Desde muy pequeña siempre me gustó dibujar, me pasaba el día observando todo aquello que me atraía, parándome en cada detalle: la vela de los barcos, los colores del cielo, el mar, las hojas de los árboles, las ventanas con cortinas que movía el viento… Todo eso conseguía plasmarlo sin problemas en cualquier papel, pero había otro tema que me encantaba y que se me resistía una y otra vez: los ojos de las personas a las que quería.

Por más que lo intentaba, nunca tenían el mismo brillo y no se acercaban, ni por asomo, a todo lo que era capaz de sentir cuando los tenía delante de mí. Cada mirada era diferente y especial y hablaba su propio idioma, como si llevase un montón de palabras escritas en algún lugar entre el iris y la pupila.

Entonces, a base de fijarme para mejorar mis dibujos, me di cuenta de que no sólo los ojos hablaban, también lo hacían las manos, la voz, la forma de andar, sus reacciones o las decisiones que tomaban, creando un baile propio.
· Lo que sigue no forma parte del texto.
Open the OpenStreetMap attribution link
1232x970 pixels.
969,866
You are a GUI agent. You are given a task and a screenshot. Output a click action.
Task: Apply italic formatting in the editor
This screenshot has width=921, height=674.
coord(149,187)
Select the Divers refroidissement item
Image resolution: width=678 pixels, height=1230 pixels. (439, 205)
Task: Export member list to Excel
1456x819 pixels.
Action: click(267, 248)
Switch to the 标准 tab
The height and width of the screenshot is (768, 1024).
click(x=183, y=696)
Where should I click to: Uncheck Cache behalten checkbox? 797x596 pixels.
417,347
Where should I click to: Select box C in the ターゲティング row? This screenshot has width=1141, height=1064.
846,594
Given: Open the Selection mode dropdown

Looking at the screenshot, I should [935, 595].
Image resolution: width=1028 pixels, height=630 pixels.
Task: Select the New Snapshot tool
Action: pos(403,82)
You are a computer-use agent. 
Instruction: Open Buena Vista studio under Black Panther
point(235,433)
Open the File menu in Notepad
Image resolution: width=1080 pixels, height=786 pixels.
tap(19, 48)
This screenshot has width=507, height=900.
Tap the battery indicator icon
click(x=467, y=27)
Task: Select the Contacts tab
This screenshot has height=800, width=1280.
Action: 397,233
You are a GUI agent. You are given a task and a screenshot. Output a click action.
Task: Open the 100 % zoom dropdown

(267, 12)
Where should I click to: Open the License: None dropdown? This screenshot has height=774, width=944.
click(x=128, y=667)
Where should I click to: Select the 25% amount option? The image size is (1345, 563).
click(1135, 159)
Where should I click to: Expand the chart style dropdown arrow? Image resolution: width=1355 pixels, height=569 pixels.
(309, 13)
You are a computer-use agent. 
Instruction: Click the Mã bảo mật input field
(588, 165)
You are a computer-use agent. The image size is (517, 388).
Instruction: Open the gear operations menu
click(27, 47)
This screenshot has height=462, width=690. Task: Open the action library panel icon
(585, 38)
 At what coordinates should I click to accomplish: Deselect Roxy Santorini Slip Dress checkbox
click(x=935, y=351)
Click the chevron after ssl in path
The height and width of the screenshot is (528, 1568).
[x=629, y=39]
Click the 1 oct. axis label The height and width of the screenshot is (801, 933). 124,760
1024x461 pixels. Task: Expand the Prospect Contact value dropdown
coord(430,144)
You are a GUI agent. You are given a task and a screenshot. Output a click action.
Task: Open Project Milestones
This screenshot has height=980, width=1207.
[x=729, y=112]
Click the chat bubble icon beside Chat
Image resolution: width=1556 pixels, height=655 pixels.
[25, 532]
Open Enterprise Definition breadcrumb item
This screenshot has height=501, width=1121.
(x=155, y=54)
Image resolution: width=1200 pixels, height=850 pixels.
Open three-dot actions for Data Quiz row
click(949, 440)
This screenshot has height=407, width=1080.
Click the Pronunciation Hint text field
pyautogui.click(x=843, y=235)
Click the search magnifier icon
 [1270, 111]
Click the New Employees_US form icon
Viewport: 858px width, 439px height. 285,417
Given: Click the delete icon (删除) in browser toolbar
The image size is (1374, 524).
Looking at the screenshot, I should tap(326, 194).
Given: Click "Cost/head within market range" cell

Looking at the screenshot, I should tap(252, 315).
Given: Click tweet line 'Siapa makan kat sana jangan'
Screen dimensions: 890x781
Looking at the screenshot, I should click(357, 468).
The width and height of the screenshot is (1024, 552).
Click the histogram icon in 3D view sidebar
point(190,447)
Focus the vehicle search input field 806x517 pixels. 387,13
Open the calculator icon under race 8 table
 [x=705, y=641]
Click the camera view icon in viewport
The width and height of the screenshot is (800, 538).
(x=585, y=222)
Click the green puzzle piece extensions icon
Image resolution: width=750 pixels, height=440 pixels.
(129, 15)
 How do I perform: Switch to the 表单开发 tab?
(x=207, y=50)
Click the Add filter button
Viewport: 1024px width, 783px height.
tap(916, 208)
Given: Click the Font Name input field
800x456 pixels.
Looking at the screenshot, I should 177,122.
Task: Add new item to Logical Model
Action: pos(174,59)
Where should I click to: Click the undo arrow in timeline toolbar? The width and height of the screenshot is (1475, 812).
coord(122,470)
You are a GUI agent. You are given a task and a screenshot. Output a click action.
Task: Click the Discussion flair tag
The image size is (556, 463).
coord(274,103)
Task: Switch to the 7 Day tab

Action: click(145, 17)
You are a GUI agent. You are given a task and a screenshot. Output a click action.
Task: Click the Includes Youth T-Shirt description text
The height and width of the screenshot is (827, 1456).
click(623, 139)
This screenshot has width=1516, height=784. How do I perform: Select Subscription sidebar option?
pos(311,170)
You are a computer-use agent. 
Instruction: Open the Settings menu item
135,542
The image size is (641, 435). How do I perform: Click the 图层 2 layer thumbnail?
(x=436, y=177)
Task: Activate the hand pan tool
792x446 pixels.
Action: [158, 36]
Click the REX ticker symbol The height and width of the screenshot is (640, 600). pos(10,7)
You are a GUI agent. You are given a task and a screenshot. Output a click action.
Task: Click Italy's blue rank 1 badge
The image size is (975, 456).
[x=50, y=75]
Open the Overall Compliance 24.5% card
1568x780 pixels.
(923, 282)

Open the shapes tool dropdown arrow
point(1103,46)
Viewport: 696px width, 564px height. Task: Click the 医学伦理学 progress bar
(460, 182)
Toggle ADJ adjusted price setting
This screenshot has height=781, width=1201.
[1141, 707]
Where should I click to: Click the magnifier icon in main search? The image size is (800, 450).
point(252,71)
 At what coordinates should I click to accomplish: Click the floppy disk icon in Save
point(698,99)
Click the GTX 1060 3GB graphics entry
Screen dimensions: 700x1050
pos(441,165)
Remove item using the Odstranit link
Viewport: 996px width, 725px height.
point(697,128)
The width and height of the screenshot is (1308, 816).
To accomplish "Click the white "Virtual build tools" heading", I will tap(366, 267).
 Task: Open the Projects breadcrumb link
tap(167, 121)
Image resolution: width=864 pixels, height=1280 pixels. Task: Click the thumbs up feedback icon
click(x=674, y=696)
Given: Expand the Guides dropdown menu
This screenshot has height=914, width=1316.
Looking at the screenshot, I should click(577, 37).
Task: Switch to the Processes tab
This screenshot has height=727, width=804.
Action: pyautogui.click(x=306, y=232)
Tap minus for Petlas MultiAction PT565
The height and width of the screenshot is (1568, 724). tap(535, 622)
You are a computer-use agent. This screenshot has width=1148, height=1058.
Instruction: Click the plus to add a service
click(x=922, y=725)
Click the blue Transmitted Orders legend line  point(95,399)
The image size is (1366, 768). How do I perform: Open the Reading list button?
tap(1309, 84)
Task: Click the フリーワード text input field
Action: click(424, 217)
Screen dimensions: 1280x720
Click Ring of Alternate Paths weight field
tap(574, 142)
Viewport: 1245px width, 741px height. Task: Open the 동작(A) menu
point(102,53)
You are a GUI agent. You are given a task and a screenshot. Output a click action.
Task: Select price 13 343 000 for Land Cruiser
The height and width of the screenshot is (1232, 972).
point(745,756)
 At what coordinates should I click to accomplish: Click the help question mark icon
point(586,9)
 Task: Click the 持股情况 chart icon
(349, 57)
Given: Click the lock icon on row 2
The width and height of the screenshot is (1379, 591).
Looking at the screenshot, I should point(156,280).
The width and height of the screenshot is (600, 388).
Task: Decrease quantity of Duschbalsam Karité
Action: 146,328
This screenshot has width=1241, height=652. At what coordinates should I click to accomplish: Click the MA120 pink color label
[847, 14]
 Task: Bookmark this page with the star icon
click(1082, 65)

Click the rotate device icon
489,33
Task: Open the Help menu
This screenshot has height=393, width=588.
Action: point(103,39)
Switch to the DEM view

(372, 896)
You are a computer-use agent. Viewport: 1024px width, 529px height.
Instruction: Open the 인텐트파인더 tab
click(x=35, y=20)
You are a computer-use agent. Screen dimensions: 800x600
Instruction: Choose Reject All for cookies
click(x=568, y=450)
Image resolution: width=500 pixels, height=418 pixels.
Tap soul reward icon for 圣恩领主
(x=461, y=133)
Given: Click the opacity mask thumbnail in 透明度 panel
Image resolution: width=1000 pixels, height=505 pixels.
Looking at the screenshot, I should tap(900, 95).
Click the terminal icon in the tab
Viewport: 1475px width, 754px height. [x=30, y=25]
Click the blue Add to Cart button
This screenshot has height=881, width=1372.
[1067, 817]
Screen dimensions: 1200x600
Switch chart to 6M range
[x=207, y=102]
Era muy curioso, por más tiempo que pasaba a su lado, me era imposible definir cómo eran, pero sí era capaz de ver dentro de ellas, y eso me fascinaba.

Con los años pulí esa habilidad lo suficiente como para no dejarme engañar con las primeras impresiones y aprendí a esperar, a escuchar y a prestar atención al lenguaje del silencio, sin que nadie lo notase.

La verdad es que la mayoría de las veces encuentro mucho más de lo que las personas realmente son conscientes. Hay mundos fantásticos allí dentro, explosiones de creatividad y fantasía que permanecen dormidas a la espera de estímulos; talentos que aún no explotaron por falta de seguridad; hay héroes, con grandes valores, capaces de luchar por lo que quieren cuando llegue su momento, aunque ellos se llamen a sí mismos cobardes; hay montones de niños con ganas de jugar, aunque físicamente ya no sean niños; hay esperanza en aquellos que aparentan no tener fe e ilusiones encerradas detrás de alguna puerta, para que nadie las robe; Amor con mayúscula disfrazado de dureza e insensibilidad aparente o parco en palabras y muchas ganas de reír y hablar, envueltas en amargura, frustración o miedo.

En muchas ocasiones, una palabra, una mano a tiempo o un poco de atención es suficiente para liberar esos tesoros escondidos, y verlos volar es fantástico. Pero en otras hay que escalar muchos muros para llegar hasta ellos y cada vez hay más fortalezas y menos escaladores.

Ser escalador no es nada fácil, yo soy uno de ellos, ya contaré en otro post en qué consiste esto, pero, por si alguno quiere empezar y tiene curiosidad, el primer paso es saber dibujar tal y como yo lo he descrito.

Y no todo son cosas bonitas, el dibujante también se cruza con sitios oscuros, donde no te meterías ni loco, bajo apariencias dulces y agradables. Pozos siniestros que se alimentan con el sufrimiento de los demás y varitas gráciles que envenenan todo lo que tocan. Eso sí, en mi caso, fueron pocos y no suelo perder con ellos ni un solo segundo.

Podría dibujar muchos paisajes… Tantos como personas hay en el mundo.